“Jesús
subió a la montaña a orar (…) luego eligió a sus discípulos (…) expulsó
demonios y curó a la multitud” (Lc
12, 6-19). El Evangelio nos relata que Jesús “subió a la montaña y pasó toda la
noche” en oración. El hecho de “subir a la montaña” tiene un sentido simbólico,
porque significa que el hombre asciende, sube, al encuentro, solitario, con
Dios; además, se trata de un ascenso arduo, difícil, puesto que escalar una
montaña nunca es una tarea fácil, y tampoco lo es la oración en tiempos de
sequedad y aridez, simbolizados en la ascensión.

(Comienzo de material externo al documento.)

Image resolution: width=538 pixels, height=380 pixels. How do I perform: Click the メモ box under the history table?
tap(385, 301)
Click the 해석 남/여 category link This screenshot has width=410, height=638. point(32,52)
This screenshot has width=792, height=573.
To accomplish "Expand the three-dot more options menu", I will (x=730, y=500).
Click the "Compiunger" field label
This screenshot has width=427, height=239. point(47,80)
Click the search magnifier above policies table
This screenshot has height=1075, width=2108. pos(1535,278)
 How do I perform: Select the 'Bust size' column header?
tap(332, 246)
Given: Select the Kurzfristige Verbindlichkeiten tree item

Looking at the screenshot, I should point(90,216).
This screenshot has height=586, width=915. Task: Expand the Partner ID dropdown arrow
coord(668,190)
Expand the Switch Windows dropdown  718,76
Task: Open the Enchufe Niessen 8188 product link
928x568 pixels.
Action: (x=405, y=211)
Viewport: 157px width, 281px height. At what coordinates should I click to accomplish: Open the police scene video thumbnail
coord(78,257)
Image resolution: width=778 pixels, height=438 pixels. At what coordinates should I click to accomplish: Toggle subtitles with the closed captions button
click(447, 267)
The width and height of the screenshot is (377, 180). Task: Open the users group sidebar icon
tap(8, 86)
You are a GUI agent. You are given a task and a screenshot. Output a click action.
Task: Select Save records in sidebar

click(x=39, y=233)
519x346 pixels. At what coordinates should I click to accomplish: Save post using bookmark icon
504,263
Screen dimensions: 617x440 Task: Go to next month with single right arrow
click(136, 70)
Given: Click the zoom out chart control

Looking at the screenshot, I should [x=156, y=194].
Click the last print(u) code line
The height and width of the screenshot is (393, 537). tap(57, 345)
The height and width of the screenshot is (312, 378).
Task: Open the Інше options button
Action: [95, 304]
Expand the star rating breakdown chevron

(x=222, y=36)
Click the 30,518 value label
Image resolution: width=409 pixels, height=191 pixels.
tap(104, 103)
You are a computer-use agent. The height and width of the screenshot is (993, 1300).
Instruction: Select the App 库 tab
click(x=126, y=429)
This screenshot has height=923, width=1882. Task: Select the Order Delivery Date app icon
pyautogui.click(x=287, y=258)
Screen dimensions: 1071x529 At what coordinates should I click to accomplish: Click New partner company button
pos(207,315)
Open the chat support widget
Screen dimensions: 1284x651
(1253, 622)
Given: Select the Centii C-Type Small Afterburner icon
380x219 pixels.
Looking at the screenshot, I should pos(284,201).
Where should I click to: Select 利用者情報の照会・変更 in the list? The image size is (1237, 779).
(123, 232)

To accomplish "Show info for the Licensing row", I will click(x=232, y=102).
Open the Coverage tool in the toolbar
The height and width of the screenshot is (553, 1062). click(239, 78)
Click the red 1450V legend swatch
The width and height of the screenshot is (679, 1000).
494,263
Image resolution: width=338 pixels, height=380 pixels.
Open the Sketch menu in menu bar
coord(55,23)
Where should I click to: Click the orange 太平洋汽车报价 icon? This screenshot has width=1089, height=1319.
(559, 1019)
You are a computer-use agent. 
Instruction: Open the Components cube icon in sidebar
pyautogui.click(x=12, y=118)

Además de la idea implícita de
sacrificio, el ascenso a la montaña significa también anhelo y deseo de
encuentro a solas con Dios y este encuentro se produce mediante la oración.
El
hecho de que la oración de Jesús se realice en horas de la noche también tiene
un significado simbólico, porque la noche es el momento en el que el hombre
está más desprotegido frente a las acechanzas del espíritu maligno que
aprovecha, de modo artero y traicionero, la situación de reposo fisiológico y la disminución natural del estado de vigilia para atacarlo con
alevosía; entonces Jesús reza de noche para advertirnos que debemos recurrir a la protección divina, único auxilio eficaz contra los arteros ataques del enemigo de las almas; pero Jesús reza de noche para indicarnos que también de noche el alma debe unirse a Dios por la oración, lo mismo que en el estado de vigilia,
puesto que Dios es su Creador, y a Él le pertenecen la noche y el día, el
tiempo y la eternidad, el cuerpo y el alma, el reposo y la vigilia, y el ser humano debe dirigirle, con todo su acto de ser, alabanzas en todo momento, de día y de
noche, despierto y acostado. Al rezar de noche –“toda la noche”, dice el
Evangelio-, Jesús nos enseña que el alma debe alabar y adorar a Dios, su
Creador, Redentor y Santificador, tanto de día como de noche, tanto en el
reposo como en la vigilia, y que esta alabanza debe ser continua, perpetua,
eterna, sine die, sin tiempo, todo el
tiempo. En este sentido, la Adoración Eucarística Nocturna y las oraciones
nocturnas de los monjes conventuales, son ejemplos vivientes de la alabanza que
la Iglesia tributa a Dios Uno y Trino, de día y de noche, sin cesar, y que lo
hará hasta el fin de los tiempos.
Pero
además, la oración de Jesús significa otra cosa: que la oración -es decir, la
unión con Dios por medio de la oración-, por medio de la cual obtiene el hombre
de Dios todo lo que de Dios necesita –luz, amor, sabiduría, gracia, vida,
fortaleza, templanza, paz, prudencia, consejo-, debe preceder, necesariamente a
la acción, a toda acción del hombre, y con mucha mayor razón, si esta acción es
una acción apostólica o, si se quiere, misionera. En otras palabras, no puede
haber ninguna actividad apostólica o misionera de la Iglesia, que no esté
precedida por la oración; de lo contrario, se cae en un activismo, que no es
otra cosa que una pura acción humana, que no conduce a Dios, ni proviene de
Dios; es decir, es una actividad o activismo no guiado por el Espíritu Santo, y por lo tanto, es necesario pedir el don de la oración, para que nuestra actividad apostólica y misionera esté siempre guiada por el Espíritu Santo y no por nuestro propio “yo”.
“Jesús
subió a la montaña a orar…”. Por último, el momento más importante de oración en el cristiano, es la comunión eucarística, porque en ella se cumple la oración de la montaña: en ella, el alma asciende a lo más alto a lo que puede aspirar la creatura, porque al unirse al Cuerpo Sacramentado de Cristo, el Espíritu Santo la une al Padre; en la comunión eucarística, el alma está sola, en su relación con Dios Uno y Trino; y puesto que la comunión eucarística es el fruto del sacrificio de la cruz de Cristo, y como los méritos de este sacrificio se aplican al cristiano que comulga en gracia, lo que se pide en esta oración se obtiene, porque Dios Trino lo escucha como pedido por el mismo Jesús en Persona. Los cristianos deben, por lo tanto, aprovechar la comunión eucarística, como el momento sublime de máxima oración.